AIM OF THE EXERCISE - Please edit the rows beginning at the line that has "Task: Open contactTitle" and stopping after the line that has "(x=680, y=424)", replacing "Refresh" with "Reload" and leaving everything else unchanged. Return only those lines.

++++++++

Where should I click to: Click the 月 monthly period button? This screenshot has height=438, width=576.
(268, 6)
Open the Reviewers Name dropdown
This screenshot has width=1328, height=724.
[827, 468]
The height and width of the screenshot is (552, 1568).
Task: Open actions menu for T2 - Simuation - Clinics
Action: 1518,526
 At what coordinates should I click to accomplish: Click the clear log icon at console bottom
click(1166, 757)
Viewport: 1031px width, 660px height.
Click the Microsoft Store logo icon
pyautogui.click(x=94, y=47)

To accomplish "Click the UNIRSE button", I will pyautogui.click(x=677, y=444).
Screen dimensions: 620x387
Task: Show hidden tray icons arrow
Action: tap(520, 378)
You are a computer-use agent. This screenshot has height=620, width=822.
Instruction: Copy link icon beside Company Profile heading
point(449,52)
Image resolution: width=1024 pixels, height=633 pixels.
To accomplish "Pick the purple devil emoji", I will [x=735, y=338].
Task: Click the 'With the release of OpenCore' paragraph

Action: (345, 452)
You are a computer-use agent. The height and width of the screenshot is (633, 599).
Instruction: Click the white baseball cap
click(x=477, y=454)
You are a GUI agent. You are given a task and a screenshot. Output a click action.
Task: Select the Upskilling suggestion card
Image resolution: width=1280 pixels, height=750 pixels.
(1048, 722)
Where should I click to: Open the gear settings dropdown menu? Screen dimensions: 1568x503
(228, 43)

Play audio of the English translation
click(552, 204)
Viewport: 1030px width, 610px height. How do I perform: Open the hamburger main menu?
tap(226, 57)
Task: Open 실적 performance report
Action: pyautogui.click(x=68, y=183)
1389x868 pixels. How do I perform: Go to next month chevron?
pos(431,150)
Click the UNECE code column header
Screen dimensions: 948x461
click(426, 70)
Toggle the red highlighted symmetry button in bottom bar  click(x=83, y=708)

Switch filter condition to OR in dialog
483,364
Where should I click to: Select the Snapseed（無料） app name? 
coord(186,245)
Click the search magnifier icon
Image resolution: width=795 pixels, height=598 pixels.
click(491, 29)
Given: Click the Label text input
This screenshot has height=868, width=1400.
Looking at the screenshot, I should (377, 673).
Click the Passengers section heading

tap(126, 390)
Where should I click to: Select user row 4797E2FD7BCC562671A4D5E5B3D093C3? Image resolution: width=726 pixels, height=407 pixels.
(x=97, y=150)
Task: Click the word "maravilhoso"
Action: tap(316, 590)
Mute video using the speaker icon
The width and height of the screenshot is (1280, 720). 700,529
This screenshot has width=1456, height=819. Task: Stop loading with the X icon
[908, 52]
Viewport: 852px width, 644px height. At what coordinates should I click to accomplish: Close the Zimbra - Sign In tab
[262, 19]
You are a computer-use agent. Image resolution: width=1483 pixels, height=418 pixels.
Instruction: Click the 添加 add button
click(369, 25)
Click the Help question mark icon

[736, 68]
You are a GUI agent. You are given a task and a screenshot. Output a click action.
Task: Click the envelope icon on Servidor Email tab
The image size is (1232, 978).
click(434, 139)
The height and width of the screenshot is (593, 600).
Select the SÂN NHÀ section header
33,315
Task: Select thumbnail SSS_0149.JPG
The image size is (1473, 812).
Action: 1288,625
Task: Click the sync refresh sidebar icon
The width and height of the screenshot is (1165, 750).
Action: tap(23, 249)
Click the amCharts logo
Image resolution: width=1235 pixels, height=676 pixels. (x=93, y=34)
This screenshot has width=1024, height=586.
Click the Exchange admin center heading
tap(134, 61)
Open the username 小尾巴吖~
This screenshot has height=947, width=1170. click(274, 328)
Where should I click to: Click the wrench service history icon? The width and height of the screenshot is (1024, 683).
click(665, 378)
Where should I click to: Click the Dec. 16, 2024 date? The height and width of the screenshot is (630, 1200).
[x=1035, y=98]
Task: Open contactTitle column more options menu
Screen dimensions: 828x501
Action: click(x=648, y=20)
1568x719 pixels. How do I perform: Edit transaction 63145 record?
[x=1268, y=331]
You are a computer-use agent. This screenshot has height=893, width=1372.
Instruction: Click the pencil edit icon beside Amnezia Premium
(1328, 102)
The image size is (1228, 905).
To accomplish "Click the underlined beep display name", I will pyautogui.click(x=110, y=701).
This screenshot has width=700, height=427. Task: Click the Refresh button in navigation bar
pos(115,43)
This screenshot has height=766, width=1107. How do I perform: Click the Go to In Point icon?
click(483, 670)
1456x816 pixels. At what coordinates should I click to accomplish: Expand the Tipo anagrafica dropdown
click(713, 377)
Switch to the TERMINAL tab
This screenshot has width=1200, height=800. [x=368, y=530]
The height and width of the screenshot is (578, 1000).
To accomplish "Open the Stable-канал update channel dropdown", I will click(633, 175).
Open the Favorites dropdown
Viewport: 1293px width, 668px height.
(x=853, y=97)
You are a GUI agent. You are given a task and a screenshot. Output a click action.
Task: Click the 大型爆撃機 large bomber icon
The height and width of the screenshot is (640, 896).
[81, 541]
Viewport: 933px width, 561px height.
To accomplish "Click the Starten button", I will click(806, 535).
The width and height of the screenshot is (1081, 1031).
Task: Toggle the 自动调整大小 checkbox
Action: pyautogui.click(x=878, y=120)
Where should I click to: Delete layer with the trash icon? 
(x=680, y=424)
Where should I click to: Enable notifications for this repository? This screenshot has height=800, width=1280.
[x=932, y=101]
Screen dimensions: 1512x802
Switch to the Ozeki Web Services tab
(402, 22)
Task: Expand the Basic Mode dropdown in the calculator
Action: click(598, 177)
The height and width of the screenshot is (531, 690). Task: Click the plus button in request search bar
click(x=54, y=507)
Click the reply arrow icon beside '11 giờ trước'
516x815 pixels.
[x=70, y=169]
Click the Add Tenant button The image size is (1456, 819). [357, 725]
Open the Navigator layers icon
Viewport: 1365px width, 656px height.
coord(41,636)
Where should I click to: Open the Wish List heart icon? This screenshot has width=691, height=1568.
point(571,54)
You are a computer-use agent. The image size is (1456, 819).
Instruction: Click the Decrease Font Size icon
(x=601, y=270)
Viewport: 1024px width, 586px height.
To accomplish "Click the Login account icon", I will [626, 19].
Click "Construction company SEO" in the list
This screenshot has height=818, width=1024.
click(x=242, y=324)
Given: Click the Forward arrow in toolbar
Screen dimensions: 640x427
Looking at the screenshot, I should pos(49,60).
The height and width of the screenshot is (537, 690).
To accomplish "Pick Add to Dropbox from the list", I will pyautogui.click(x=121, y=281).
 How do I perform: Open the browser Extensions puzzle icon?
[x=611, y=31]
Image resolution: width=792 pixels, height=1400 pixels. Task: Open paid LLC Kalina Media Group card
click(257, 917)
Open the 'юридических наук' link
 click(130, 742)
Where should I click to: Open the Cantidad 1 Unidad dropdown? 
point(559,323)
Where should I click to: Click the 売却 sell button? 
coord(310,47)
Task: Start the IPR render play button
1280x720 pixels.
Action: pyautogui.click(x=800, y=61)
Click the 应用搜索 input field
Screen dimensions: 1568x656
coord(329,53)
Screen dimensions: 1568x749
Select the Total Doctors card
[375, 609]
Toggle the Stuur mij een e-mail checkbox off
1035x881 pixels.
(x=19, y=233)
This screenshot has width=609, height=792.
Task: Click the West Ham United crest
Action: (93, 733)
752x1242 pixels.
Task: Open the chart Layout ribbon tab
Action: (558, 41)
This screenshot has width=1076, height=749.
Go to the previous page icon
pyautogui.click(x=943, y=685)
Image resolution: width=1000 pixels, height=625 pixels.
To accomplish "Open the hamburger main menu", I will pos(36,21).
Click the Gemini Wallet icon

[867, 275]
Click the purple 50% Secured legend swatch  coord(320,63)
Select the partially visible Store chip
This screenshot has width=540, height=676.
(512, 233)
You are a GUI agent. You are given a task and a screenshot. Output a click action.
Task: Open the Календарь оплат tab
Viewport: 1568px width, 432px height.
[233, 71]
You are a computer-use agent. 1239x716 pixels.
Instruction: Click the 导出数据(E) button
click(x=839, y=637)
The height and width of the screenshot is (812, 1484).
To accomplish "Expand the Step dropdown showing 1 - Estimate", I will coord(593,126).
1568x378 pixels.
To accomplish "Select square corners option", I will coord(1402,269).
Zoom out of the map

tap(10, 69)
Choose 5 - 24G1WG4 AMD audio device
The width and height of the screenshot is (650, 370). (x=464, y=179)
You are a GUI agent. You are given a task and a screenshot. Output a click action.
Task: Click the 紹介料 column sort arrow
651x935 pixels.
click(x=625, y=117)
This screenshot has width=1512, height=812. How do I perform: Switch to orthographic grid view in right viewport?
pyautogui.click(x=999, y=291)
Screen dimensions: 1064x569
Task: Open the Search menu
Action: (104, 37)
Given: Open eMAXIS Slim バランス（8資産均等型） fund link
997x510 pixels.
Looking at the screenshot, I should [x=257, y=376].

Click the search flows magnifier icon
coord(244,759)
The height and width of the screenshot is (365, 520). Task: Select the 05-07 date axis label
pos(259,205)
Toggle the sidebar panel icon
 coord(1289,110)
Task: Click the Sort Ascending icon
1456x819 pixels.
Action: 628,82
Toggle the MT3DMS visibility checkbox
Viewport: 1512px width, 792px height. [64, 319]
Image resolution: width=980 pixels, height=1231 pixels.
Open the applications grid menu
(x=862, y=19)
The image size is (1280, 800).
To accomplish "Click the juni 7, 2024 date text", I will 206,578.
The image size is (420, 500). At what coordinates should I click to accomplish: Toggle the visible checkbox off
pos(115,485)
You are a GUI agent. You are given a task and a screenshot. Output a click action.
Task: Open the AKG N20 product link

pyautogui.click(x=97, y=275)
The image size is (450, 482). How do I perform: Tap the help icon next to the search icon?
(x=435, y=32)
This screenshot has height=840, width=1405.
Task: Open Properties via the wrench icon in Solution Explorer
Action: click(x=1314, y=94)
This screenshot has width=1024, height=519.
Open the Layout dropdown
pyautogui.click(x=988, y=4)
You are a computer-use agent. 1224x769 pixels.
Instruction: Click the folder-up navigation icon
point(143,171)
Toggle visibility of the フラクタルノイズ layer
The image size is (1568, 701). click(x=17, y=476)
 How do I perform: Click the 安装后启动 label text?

++++++++

SOLUTION TO THIS PROBLEM -
Task: Open contactTitle column more options menu
Screen dimensions: 828x501
Action: click(x=648, y=20)
1568x719 pixels. How do I perform: Edit transaction 63145 record?
[x=1268, y=331]
You are a computer-use agent. This screenshot has height=893, width=1372.
Instruction: Click the pencil edit icon beside Amnezia Premium
(1328, 102)
The image size is (1228, 905).
To accomplish "Click the underlined beep display name", I will pyautogui.click(x=110, y=701).
This screenshot has width=700, height=427. Task: Click the Reload button in navigation bar
pos(115,43)
This screenshot has height=766, width=1107. How do I perform: Click the Go to In Point icon?
click(483, 670)
1456x816 pixels. At what coordinates should I click to accomplish: Expand the Tipo anagrafica dropdown
click(713, 377)
Switch to the TERMINAL tab
This screenshot has width=1200, height=800. [x=368, y=530]
The height and width of the screenshot is (578, 1000).
To accomplish "Open the Stable-канал update channel dropdown", I will click(633, 175).
Open the Favorites dropdown
Viewport: 1293px width, 668px height.
(x=853, y=97)
You are a GUI agent. You are given a task and a screenshot. Output a click action.
Task: Click the 大型爆撃機 large bomber icon
The height and width of the screenshot is (640, 896).
[81, 541]
Viewport: 933px width, 561px height.
To accomplish "Click the Starten button", I will click(806, 535).
The width and height of the screenshot is (1081, 1031).
Task: Toggle the 自动调整大小 checkbox
Action: pyautogui.click(x=878, y=120)
Where should I click to: Delete layer with the trash icon? 
(x=680, y=424)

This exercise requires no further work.